Q: The military is supremely good at organizing supply lines and supply chains, yet you’re struggling with the same things as civilian hospitals with tight supplies of cotton swabs and other other kinds of basic gear. Do you have changes in mind for how to better be prepared next time?

A: We do have a very good supply chain, and it works very well. But you need to understand that this pandemic is very much like a mass [casualty] situation. Oftentimes you end up not having enough of anything for everybody, and so you end up tiering and saving resources as much as you can. So that’s what’s happened in this pandemic. Not only is it affecting the military, but it’s affecting the entire globe, the entire nation. Nobody, nobody is going to have enough supply to give everybody [everything they want or need] at one time. So I think that’s something we need to understand first and foremost. As we move forward, out of this pandemic, our ability to [understand] what we need to do better will absolutely be something that we will move forward with.

Q: Is it too soon though to be doing that now?

A: We’re actually figuring that out now. How much should we keep on hand? What do we need to do better? So it’s not too soon, but it’s probably too soon to be specific about what exactly we’re going to do.

Q: Have you seen an uptick in Airmen reaching out for mental and psychological health support since the stop movement order fell into place?

A: No, I haven’t seen an uptick. But we have been very cognizant that that most likely might be the case. And so we have put together a commander’s toolkit, when we went into social distancing, and gave them tools on how they could reach out to their Airmen during this time of physical distancing, and the way they could reach out to ensure that they were doing well. On the mental health side of the house, all of my mental health providers are doing telemental health. And so if they had any high-risk individuals prior to the COVID virus, we are maintaining contact with those individuals on a regular basis to make sure they are still doing well. If somebody needs some help, we’re doing it via telemental health, or if it needs to be face to face then we do it with the proper precautions. So, I haven’t seen an uptick, but I am very, very aware that that might be something that a lot of people are struggling with, even individuals who weren’t struggling before the social isolation period. We are working very hard on that. We just recently also released a resiliency capability, or toolkit, if you will, for Airman…. So a little bit of self-help, if you will.

Q: We’ve seen hotspots around the country, we’ve seen hotspots within the Navy, with the carrier in Guam. Has the Air Force experienced anything you would consider a hotspot? And if so, how are you managing that differently than the rest of the force?

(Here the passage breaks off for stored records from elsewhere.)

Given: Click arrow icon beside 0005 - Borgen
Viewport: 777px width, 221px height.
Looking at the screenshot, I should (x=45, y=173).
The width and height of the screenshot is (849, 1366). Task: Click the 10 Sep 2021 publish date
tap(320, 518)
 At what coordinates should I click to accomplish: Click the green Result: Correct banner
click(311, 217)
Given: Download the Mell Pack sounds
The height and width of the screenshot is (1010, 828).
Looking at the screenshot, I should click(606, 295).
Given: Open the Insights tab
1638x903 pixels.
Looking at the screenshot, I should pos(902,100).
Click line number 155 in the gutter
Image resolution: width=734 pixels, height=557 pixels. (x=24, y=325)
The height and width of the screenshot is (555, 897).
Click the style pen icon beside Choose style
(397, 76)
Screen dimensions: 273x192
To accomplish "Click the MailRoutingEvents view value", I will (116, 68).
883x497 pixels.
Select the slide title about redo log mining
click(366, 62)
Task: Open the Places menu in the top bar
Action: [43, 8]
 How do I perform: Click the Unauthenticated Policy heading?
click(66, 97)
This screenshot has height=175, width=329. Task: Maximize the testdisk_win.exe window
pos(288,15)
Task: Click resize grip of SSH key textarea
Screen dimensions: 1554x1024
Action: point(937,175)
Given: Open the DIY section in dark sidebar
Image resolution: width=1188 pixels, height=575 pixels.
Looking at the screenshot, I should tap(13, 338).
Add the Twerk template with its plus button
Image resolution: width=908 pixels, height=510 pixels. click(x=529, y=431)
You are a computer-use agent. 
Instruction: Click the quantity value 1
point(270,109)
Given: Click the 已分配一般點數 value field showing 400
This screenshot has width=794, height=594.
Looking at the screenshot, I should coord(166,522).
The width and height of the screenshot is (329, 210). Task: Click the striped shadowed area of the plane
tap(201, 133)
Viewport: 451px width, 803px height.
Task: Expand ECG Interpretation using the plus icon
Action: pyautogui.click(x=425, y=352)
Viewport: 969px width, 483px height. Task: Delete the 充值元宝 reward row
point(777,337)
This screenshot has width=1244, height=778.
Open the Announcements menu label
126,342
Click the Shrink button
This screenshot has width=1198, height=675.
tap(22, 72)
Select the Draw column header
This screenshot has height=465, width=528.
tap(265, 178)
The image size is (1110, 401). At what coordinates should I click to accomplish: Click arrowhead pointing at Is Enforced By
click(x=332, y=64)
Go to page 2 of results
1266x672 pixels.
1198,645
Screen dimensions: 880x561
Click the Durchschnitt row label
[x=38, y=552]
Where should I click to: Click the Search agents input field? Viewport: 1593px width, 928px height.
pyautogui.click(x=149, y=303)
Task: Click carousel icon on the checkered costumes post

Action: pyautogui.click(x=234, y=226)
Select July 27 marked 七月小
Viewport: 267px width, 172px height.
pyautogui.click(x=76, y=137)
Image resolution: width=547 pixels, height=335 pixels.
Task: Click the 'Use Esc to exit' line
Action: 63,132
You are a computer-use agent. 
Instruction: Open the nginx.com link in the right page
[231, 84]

A: We’re not experiencing anything like that, knock on wood. …. What we are experiencing is very similar to what we’re seeing in the rest of the country. So if there is a hotspot in a community, and I have a base in that community, or that county, then I’m also seeing an increase in cases in my DOD members—Active duty, Guard, Reserve, dependents, contractors. So we’re watching those very, very closely. Remember, a lot of my military treatment facilities are outpatient-only in the Air Force. They’re not bedded facilities. So I have to rely on the civilian health care system to help me when I need that. And so far, all of the places in my analysis are hot, have adequate inpatient capability in the surrounding communities.